Most insurance companies cover counseling services provided by a registered dietitian.
In some cases, you may be eligible for unlimited benefits with no copay or deductible. We accept:
- Blue Cross Blue Shield
- United Health Care
- Medicare (covered for diabetes, chronic kidney disease, and BMI over 30)
After scheduling your visit, our coordinators will call your insurance provider to verify your benefits and will alert you of any copays or fees, if applicable.
Due to the high demand for nutrition counseling at Avance Care, we respectfully ask that if you are unable to keep your scheduled appointment that you provide us with a minimum of 24-hour advanced notice. For appointments that are cancelled with less than 24 hours’ notice, a “no-show” fee of $75 will be billed to your account.
If you do not have or do not prefer to use your insurance coverage, we also offer a self-pay rate of $100 per 60-minute appointment.

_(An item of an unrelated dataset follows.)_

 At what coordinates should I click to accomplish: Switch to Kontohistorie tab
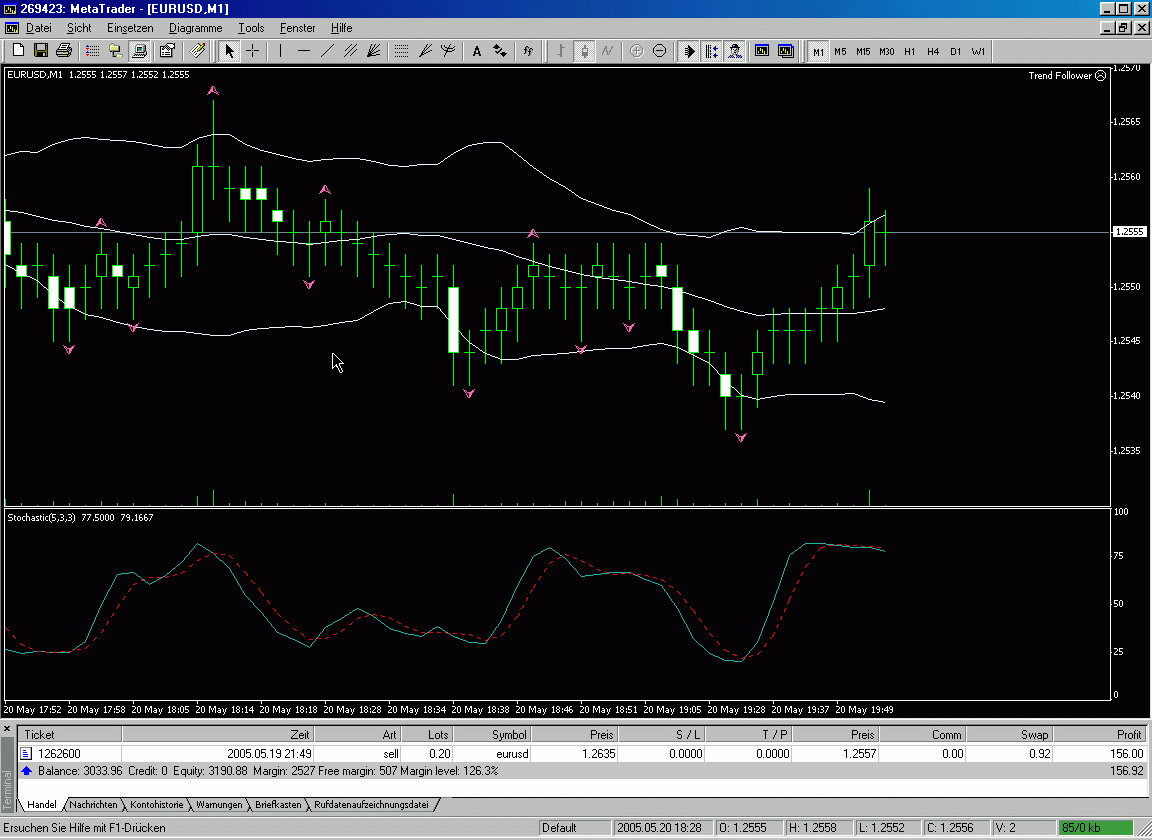pos(155,804)

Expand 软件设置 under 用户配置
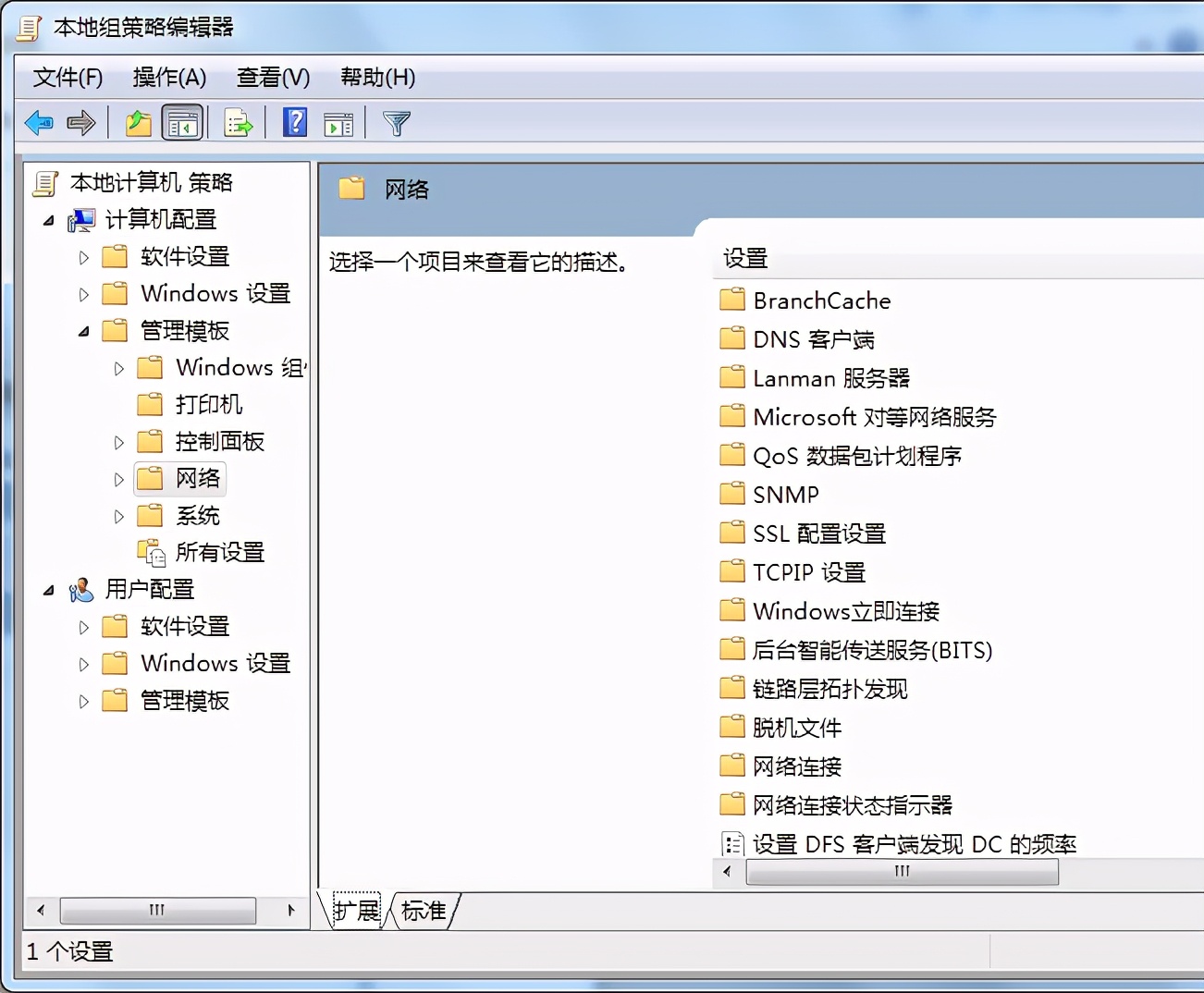point(83,627)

Questions for Your Insurance Company
- Medical Nutrition Therapy (MNT) Codes
- 97802: initial assessment and intervention, individual consultation
- 97803: re-assessment and intervention, individual, consultation
- Do you cover codes 97802 and 97803?
- Does my deductible apply for procedure codes 97803, 97802, and if so, how much remaining deductible do I have?
- Is there a limit to the number of time units that are permitted per visit and per procedure code?
- Is there a limit on the number of visits permitted per enrollment period?
- Is there a co-pay on codes 97802 and 97803?
- Do I need a specific diagnosis to receive these benefits?